Del reaches over and picks up Marna's bowl, sets it on top of her own. "Maybe there will be."
Marna sits up and gives her a searching look. "But here's the thing. Why is it that the island people don't get together—paddle over when the wind's right. Why don't the mainlanders pair up?"
She takes the dishes to the sink and sets them quietly in. "That's the puzzle. The piece looks like it would go right in there, but it doesn't quite fit."
Marna has sunk into Down-Facing Dog, but she goes right on talking. "Maybe it's so the gene pool doesn't get green stuff scumming the top because there's not enough turmoil."
Marna rises and squeezes Del's shoulder, then she drifts to the CDs arranged around a little plastic tower. She pulls one out. "Rain Dogs. Hummm, I love Tom Waits. But look at him all nestled up on some mama's breast. Tom's a mainlander for sure." She places the CD in the tray. "We'd never get together. Not enough of a mismatch." She sings along, swings around the living room with her eyes shut, her voice buried under Tom Waits's gravel tones. Then she pulls off a woolly sock, shifts and slides off the other. "Got to be barefoot for Tom."

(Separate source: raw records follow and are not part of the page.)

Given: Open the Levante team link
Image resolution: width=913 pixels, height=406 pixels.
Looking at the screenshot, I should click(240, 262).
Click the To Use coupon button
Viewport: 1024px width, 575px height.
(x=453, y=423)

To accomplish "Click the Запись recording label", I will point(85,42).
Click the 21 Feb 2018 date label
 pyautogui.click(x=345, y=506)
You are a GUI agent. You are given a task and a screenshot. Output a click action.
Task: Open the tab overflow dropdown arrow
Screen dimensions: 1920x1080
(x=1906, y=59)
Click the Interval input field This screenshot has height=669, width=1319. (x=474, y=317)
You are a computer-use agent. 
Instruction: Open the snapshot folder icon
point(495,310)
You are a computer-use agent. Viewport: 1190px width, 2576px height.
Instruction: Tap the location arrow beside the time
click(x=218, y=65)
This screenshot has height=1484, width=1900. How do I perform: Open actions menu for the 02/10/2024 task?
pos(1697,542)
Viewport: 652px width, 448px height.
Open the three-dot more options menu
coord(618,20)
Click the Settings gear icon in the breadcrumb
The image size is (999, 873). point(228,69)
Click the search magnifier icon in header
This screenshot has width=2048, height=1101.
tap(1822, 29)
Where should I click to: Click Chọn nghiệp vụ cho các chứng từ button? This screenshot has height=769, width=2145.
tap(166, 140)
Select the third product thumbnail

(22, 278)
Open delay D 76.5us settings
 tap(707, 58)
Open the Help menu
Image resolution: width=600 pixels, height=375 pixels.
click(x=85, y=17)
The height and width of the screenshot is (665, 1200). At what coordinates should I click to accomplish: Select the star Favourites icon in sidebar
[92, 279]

While Del glides each of the jars into the fridge, she dances too. How she loves to dance. Those Friday nights when she first knew Richard, when she waited at the Plymouth Mill House, hoping that he might be able to get away, that she'd look up and see him across the dance floor, smiling. Back when Aaron and Mark were just kids who were going to grow up and bring their children over for Thanksgiving. She loves to slow dance with Richard. The best of all slow dancers. You become water and he takes you wherever he wants to go. She misses Richard. His warm hands, his smell. She circles around the couch. Only the stacks of folders to return to the file drawers and then everything will be back in place. She lifts the first pile and starts toward her studio. Dodges as Marna whirls by. Tom Waits growls into a new song.